It is said that the end of the Cold War in 1991 marked the advent of the second nuclear age, the first being the Cold War era itself. The second nuclear age can be divided into two phases. The first phase was from 1991 to 2000 in which Pakistan refused to sign the Non-Proliferation Treaty (NPT) and Comprehensive Test Ban Treaty (CTBT), and tested its nuclear weapons in May 1998. Nevertheless, the era ended with Pakistan (like India) struggling to cope with economic sanctions (under the Glenn Amendment) imposed by the US in reaction to their nuclear tests. The second phase (from 2001 onward) began with the gory incident of 9/11. This phase is marked by Pakistan’s entering into the war on terrorism. Consequently, two concessions were given to Pakistan: first, economic sanctions were lifted and, second, the (alleged) activities of the nuclear proliferation network of Dr Abdul Qadeer Khan were condoned (though the stigma of nuclear proliferation is still attached to Pakistan’s name). Economic sanctions on India were also lifted in 2001 and it joined the war willingly.
Pakistan is a de facto nuclear state but it is still at the level of an unrecognised one (or not a legitimate nuclear power). Pakistan intended to sign both treaties as a legitimate nuclear power and not as a non-nuclear power. Pakistan, like India, had been refused to do so. Nevertheless, there can be identified five main facets that have individual or collective bearing on the nuclear future of Pakistan. First, Pakistan has so far shown a reactive nuclear posture towards India. Pakistan did not sign the NPT and CTBT simply because India did not sign them and Pakistan tested its nuclear weapons because India tested its own (second time) in 1998. In this way, Pakistan has selected to hide behind India’s nuclear posture instead of erecting its own.

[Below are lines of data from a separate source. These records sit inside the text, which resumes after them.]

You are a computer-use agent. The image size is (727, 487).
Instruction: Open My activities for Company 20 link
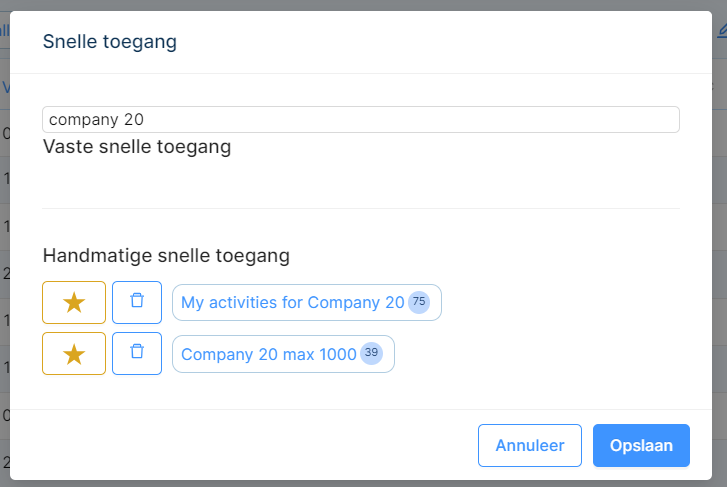coord(306,302)
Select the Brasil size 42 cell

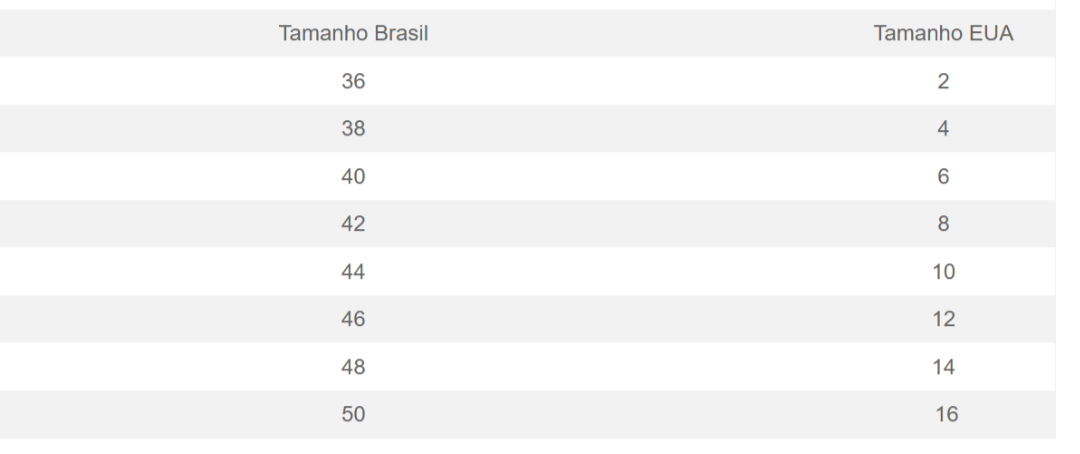tap(353, 224)
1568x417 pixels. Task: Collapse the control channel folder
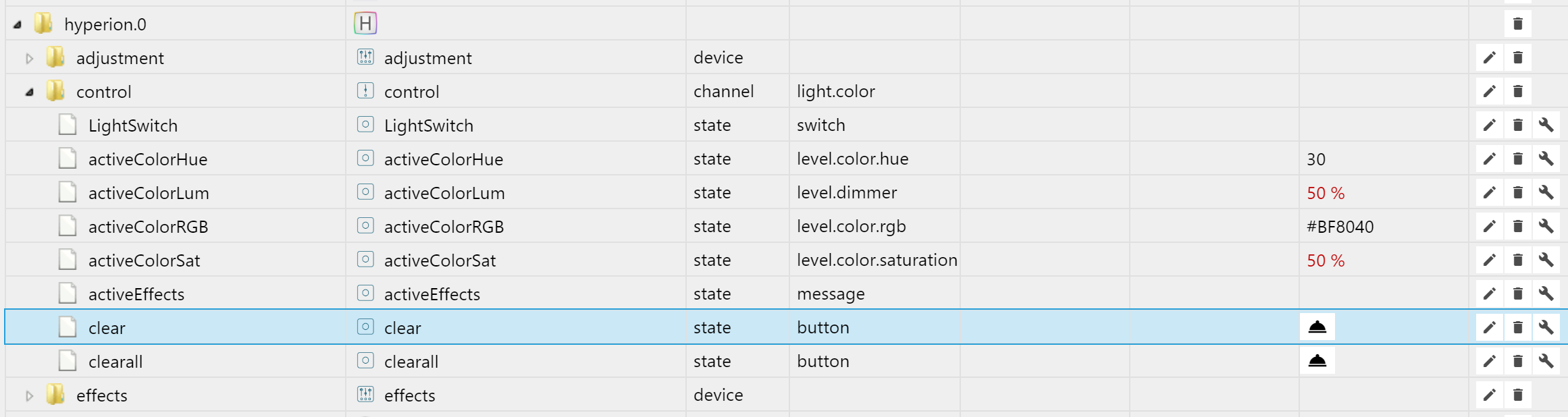click(30, 92)
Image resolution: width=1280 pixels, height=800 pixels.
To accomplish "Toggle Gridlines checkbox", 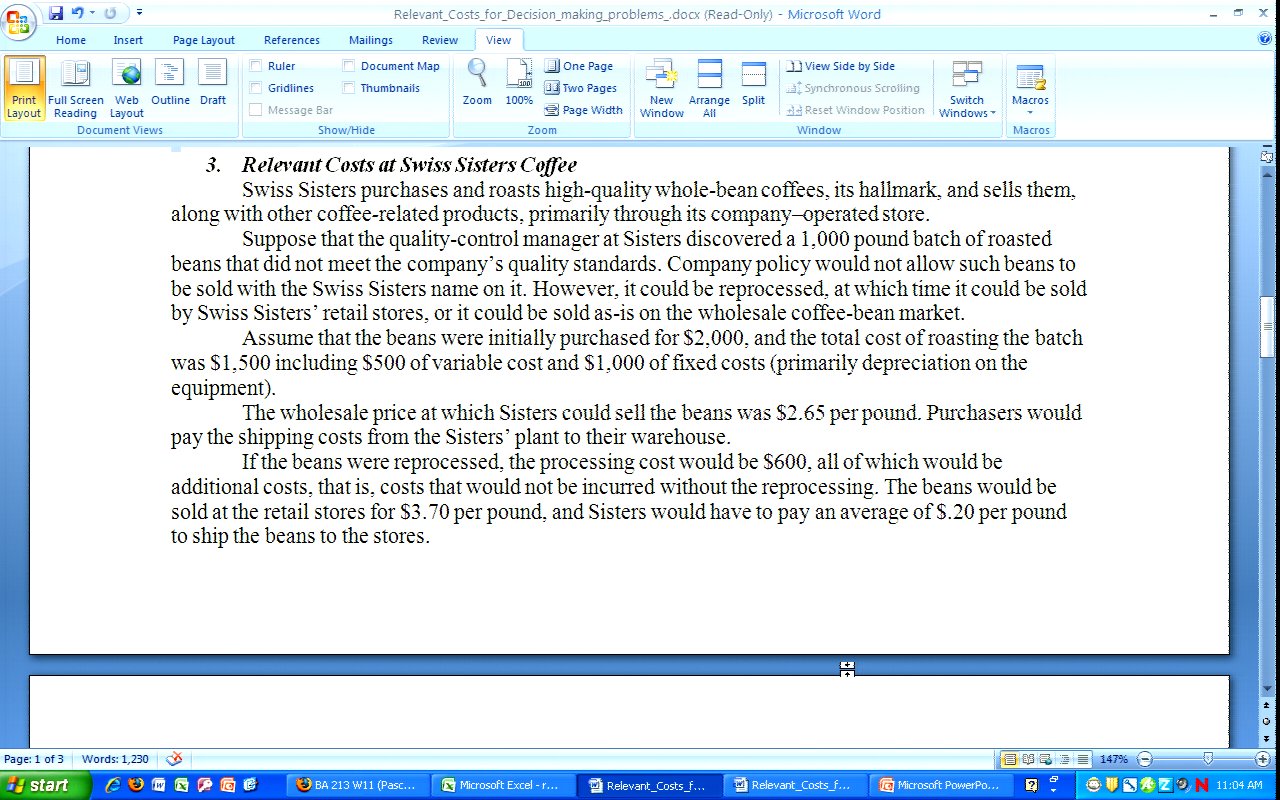I will tap(256, 88).
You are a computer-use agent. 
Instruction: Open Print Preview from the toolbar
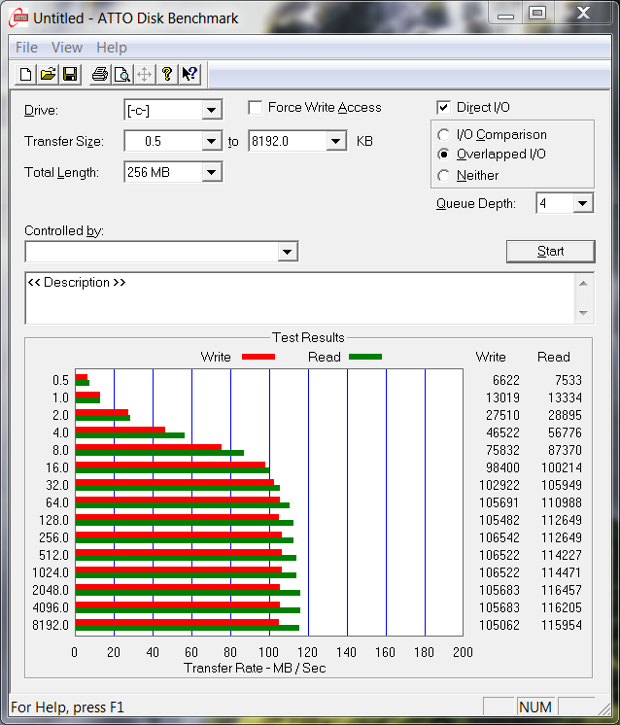tap(122, 74)
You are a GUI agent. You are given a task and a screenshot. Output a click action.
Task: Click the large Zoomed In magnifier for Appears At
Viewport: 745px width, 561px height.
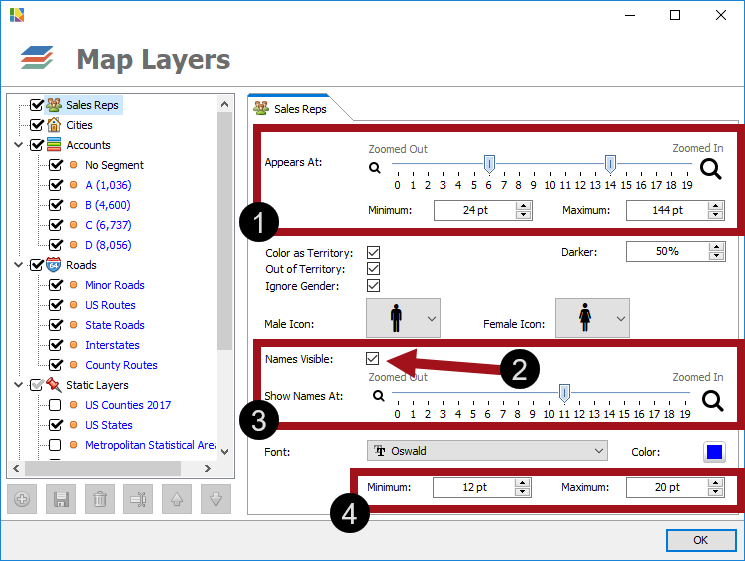711,168
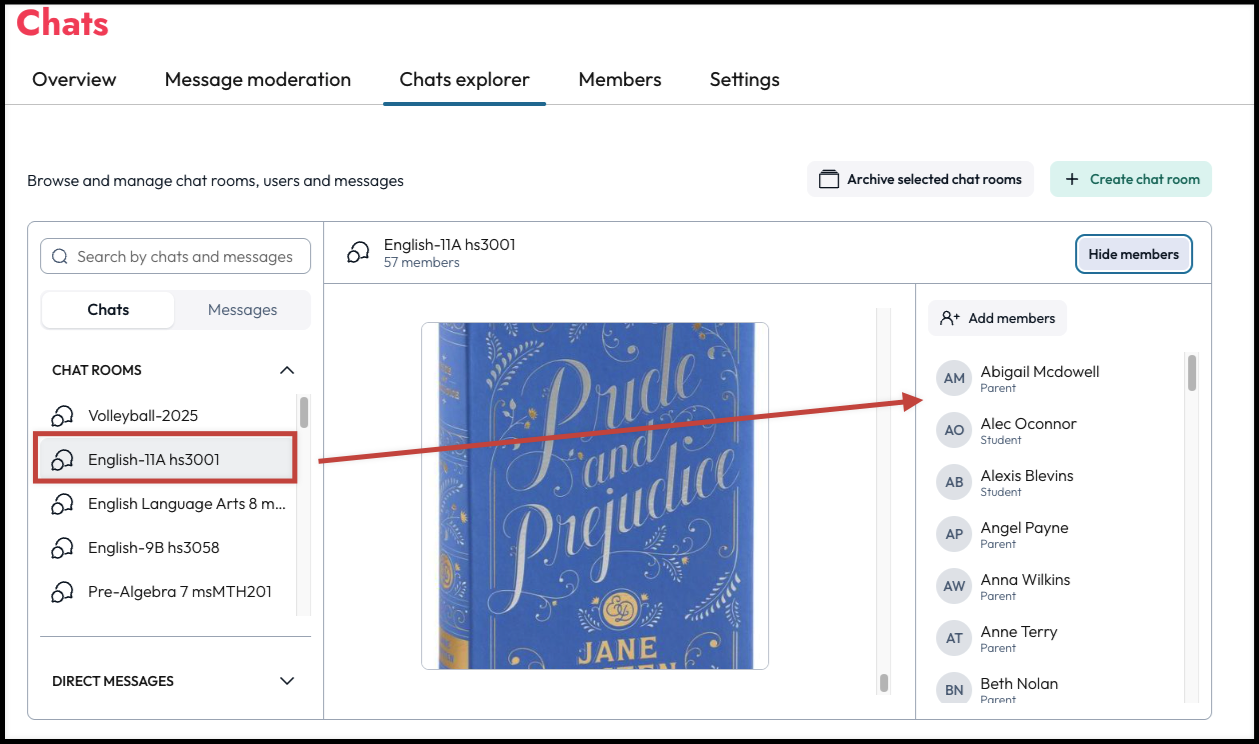Select the Chats segment toggle
The height and width of the screenshot is (744, 1259).
tap(108, 310)
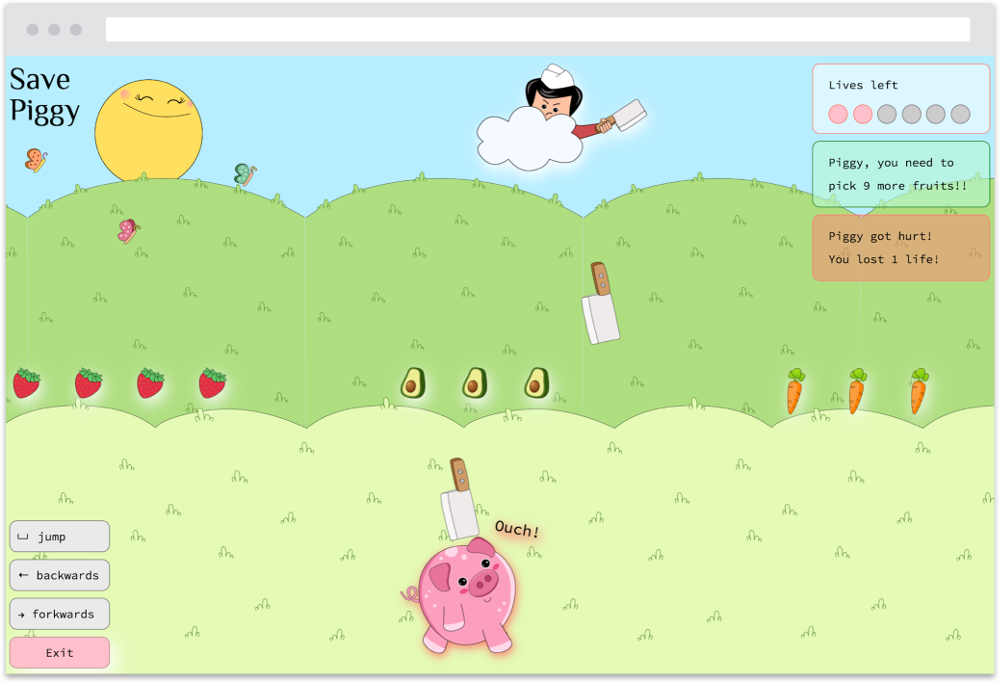
Task: Click the green butterfly beside the sun
Action: pos(245,175)
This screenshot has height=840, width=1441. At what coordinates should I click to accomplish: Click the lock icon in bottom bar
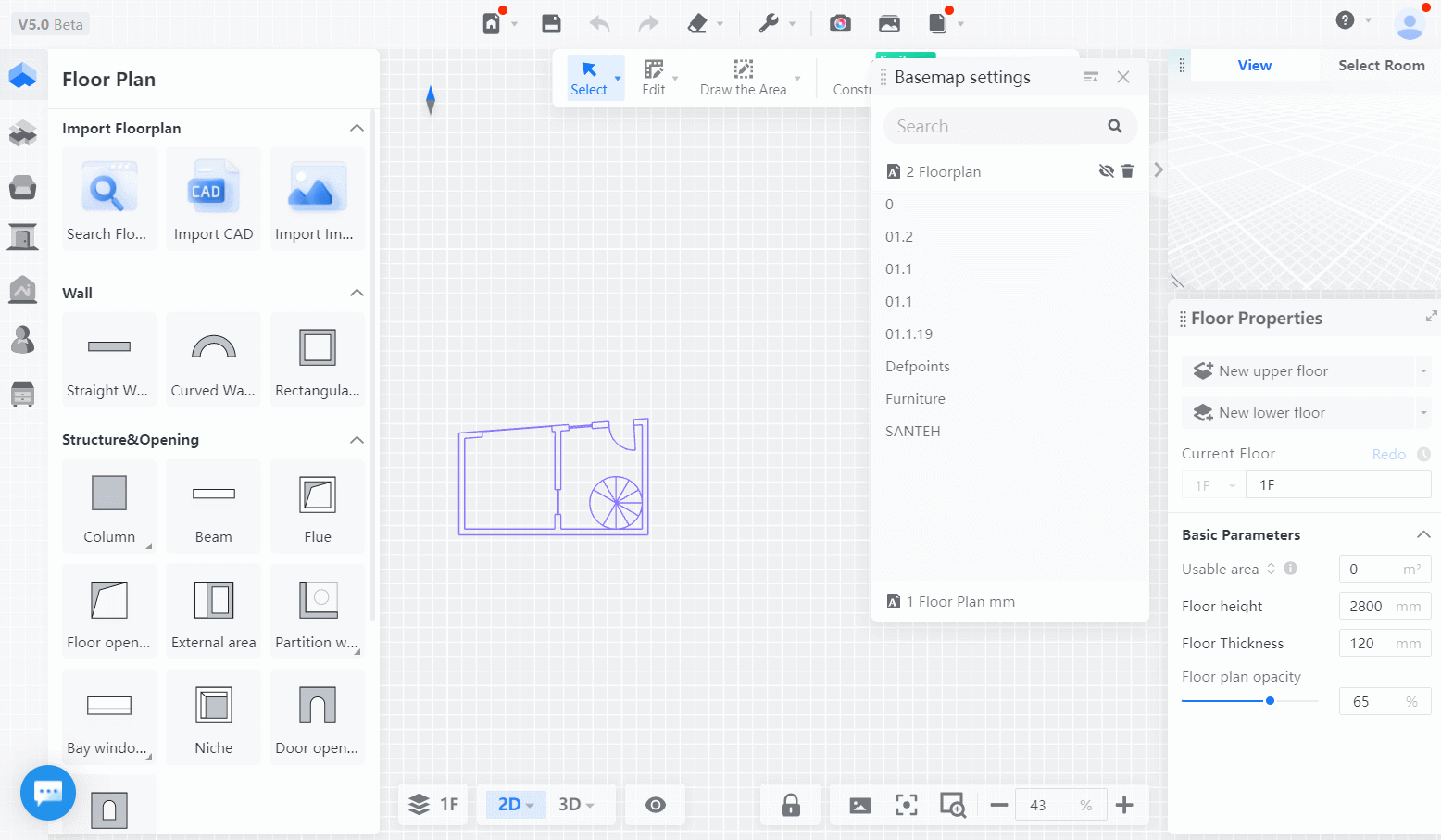790,805

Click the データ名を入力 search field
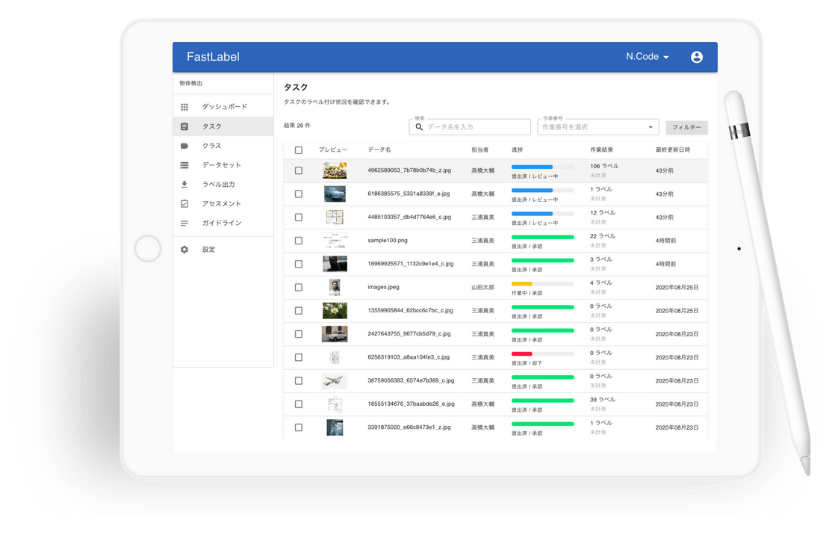click(x=476, y=128)
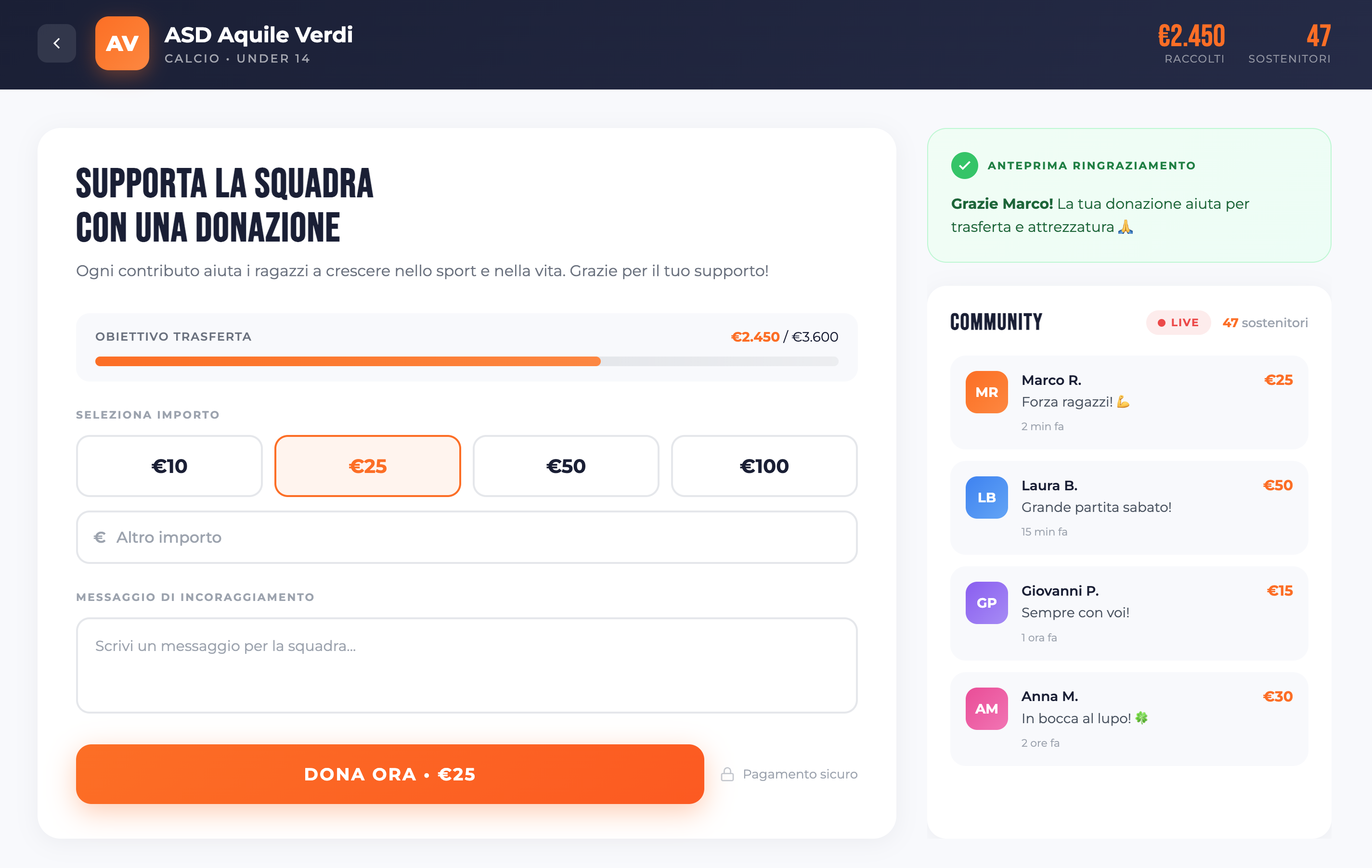Viewport: 1372px width, 868px height.
Task: Click Giovanni P.'s GP avatar
Action: 986,602
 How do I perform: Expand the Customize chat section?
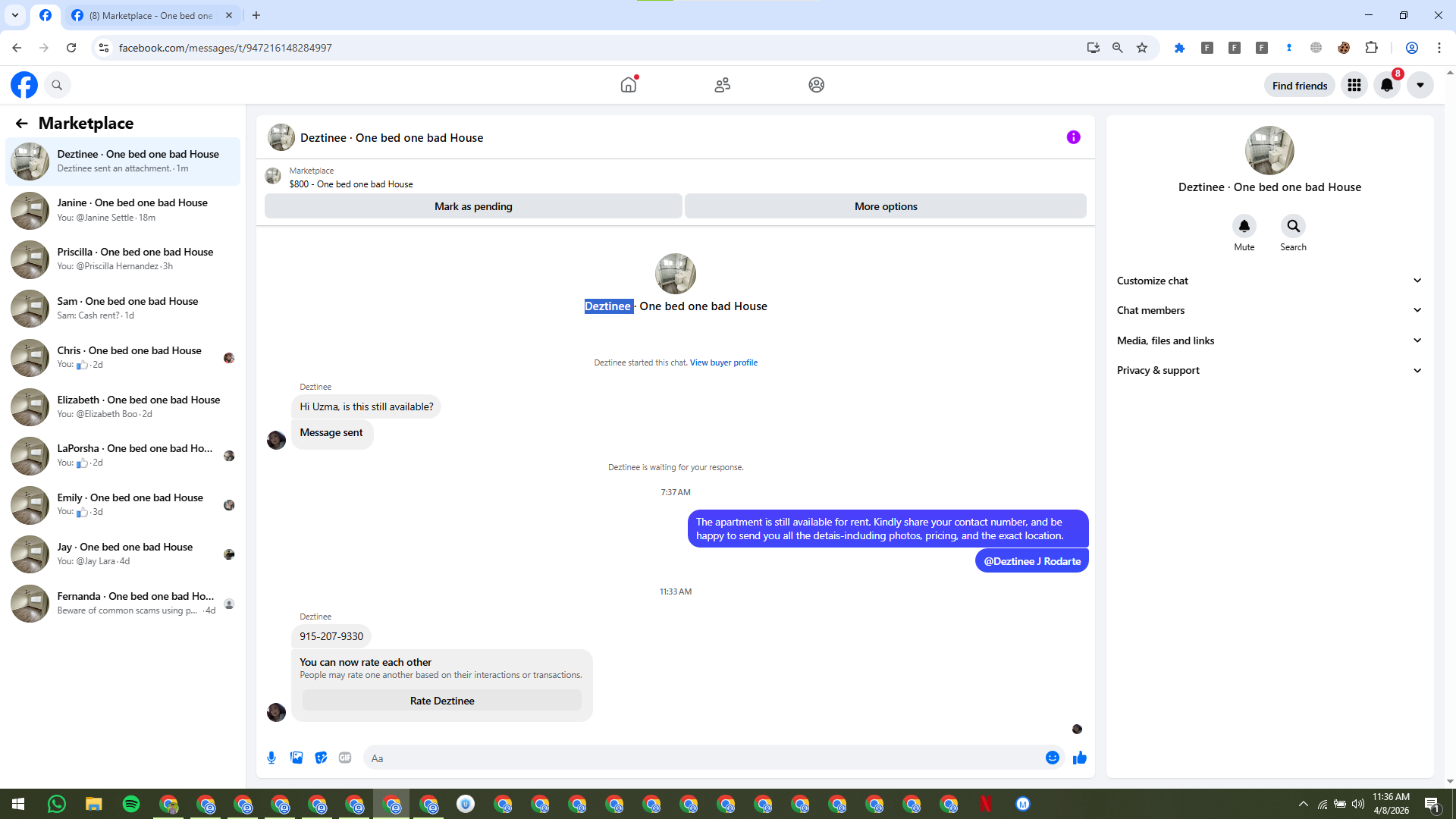point(1269,281)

Second, Pakistan claims that its nuclear capability is for deterrence against any Indian aggression. In relation to the phrase, nuclear deterrence, Pakistan may be thinking in terms of first strike or second strike capability as a nuclear-use doctrine, though it is understandable that first strike (convenient for Pakistan) against India is difficult because of India’s huge Muslim population and the second strike (not convenient for Pakistan) against India is itself full of technical complexities in the given (longitudinal) strategic depth of Pakistan. However, it seems that Pakistan is approaching a time when the relationship between nuclear and deterrence (whether minimum or maximum and whether quantitative or qualitative) may become irrelevant. Similarly, the time is moving beyond strike options, as counter-strike capabilities are the talks of a nuclear warfare that has practically never taken place except theoretically. The faster the world is entering the age of space technology coupled with electronic jamming systems (electronic warfare) and missile defence systems (missile warfare), the quicker nuclear bombs are losing their importance as annihilating instruments. Pakistan is not ready yet for these types of warfare.
Third, Pakistan still takes refuge in various theories of encirclement such as China encircling India, India encircling Pakistan and the US encircling China. These theories help Pakistan to be fearful of one country and to count on another country to readjust its foreign policy accordingly. However, the post-2001 era has brought to the fore the necessity of economic cooperation. For instance, in 2008, the US signed the 123 Agreement with India to sell it nuclear fuel and reactor components for civilian nuclear consumption to generate energy. The US expected to earn something in return. Similarly, the US-China trade volume (import plus export) was $ 521 billion in 2013 in comparison to two billion dollars in 1979, despite differences between both countries on various disputes over the South China Sea. One of the major reasons compelling the US to engage China and India was to make them contribute politically and economically to the war on terror, and they did. In a way, three independent economies (US, China and India) are trying to share something financial amongst them. Pakistan is relying on two of them financially and is hostile towards one of them militarily. Pakistan has not yet realised that encirclement theories are more congruous to the Cold War era than afterwards.
Fourth, Pakistan relies overly on China to gain strength of its (nuclear and physical) survival regionally. However, the post-2001 era is witnessing a gradual shift in China’s position both regionally and internationally and with that the comfort zone (where Pakistan used to bask) is also shrinking. China and India are both trying to foster trade relations with each other (despite their differences on Tibet) and seek benefits from each other’s growing economies. For example, there are earnest efforts from both sides to develop a land trade route such as the Bangladesh, China, India and Myanmar (BCIM) economic corridor and sea route such as the Maritime Silk Road (MSR). Both countries also intend to deal with each other politically and economically at the platform of the Shanghai Cooperation Organisation (SCO) where Russia is their third main partner. Both countries are willing to invest in each other and enhance people-to-people contact. Similarly, both are willing to settle for border peace through mutual settlement or through the status quo. Pakistan has not learnt yet how to survive both regionally and internationally without China’s help.
Fifth, Pakistan is beset with a huge foreign debt and liabilities amounting to $ 65 billion in September 2014. These debts and liabilities are bound to keep Pakistan technologically backward and economically dependent on other countries and international financial institutions. Pakistan has not yet learnt the lesson on how to live economically independent as a proud nation.